Money Girl helps you maintain your tax files so that you never waste time searching for documents - or get caught unprepared by the IRS.
Now that you filed a tax return (you did file, right?), you may be wondering what to do with it. It’s important to keep your tax records organized so you never waste time searching for documents—or get caught unprepared if the IRS taps you on the shoulder for an audit.
Here are 5 tips to maintain your tax files the right way:
Keep tax returns for at least 7 years. You generally have up to 3 years to file an amended tax return or to be chosen for an audit. However, you can claim a loss for certain investments for up to 7 years. Additionally, the IRS says that if they suspect fraud, there is no statute of limitations for how far back they can audit you.
Gather supporting documents. Keep every record that supports the income, deductions, or credits on your tax return—such as bills, credit card receipts, account statements, or mileage logs. Attach physical documents to a paper return or scan everything and keep a digital tax file. The IRS is okay with either method as long as you back up digital files in multiples places!

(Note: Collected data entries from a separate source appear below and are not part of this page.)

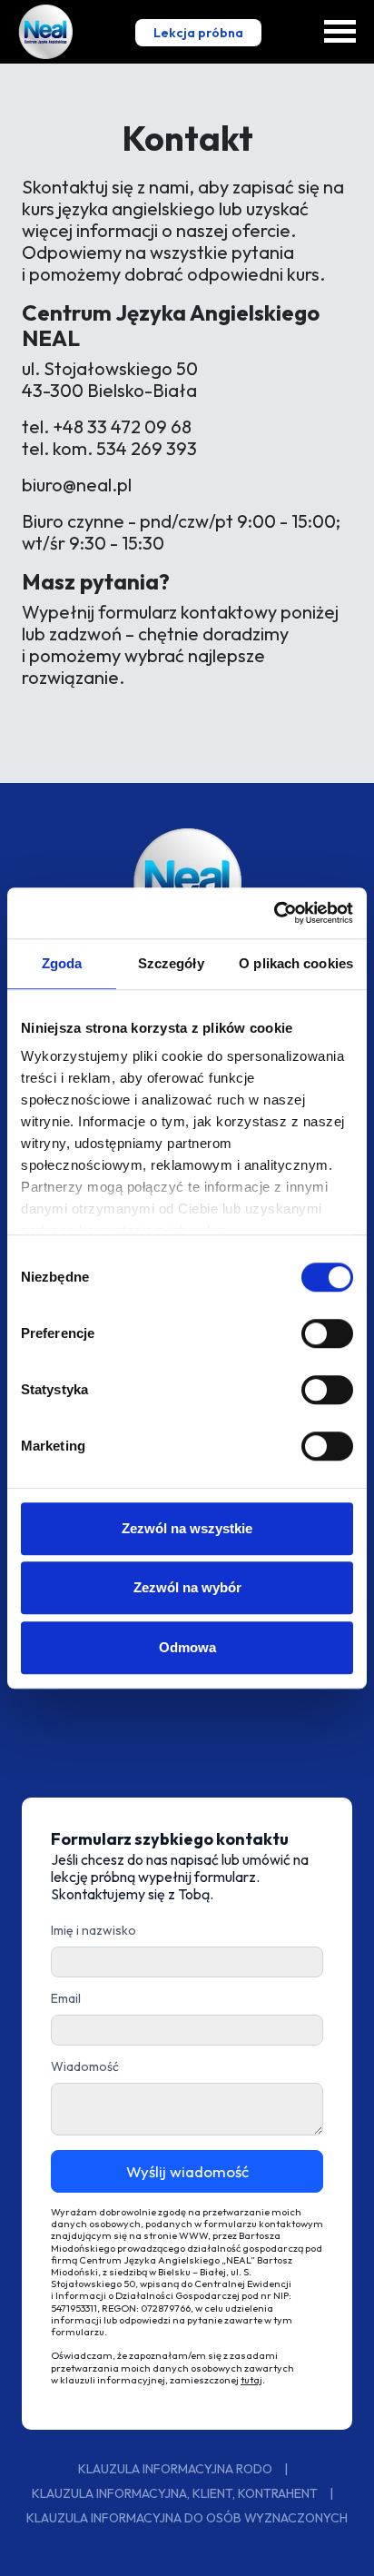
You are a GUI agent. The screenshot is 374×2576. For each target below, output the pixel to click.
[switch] (327, 1333)
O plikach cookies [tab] (296, 963)
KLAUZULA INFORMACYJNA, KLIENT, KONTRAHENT (176, 2493)
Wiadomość (85, 2066)
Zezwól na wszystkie (187, 1528)
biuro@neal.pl (77, 484)
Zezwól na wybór (187, 1587)
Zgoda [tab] (62, 963)
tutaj (251, 2379)
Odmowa (187, 1647)
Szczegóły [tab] (171, 963)
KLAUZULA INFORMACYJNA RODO (176, 2469)
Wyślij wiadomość (187, 2171)
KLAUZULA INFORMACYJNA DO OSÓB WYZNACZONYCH (187, 2518)
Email (66, 1998)
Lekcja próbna (198, 33)
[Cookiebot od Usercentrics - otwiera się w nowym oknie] (273, 913)
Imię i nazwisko (93, 1930)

Safeguard each tax return. If you keep paper records, put everything for each tax year in a separate clasp envelope and label it clearly. Put the envelope in a safe place, like a file drawer that locks, a fireproof safe, or a bank’s safe deposit box.
Separate certain documents. Some documents should be kept indefinitely—such as closing documents on a home, investment transactions, retirement documents, and records related to insurance claims. So create duplicates for your paper tax returns and keep the originals in separate files so they’re never destroyed.
Go digital over time. Each year you add another paper tax return to your files, go digital by scanning the oldest file in your records and shredding it. That’s a great way to keep decades of old records without your office looking like an episode on the Hoarders TV show.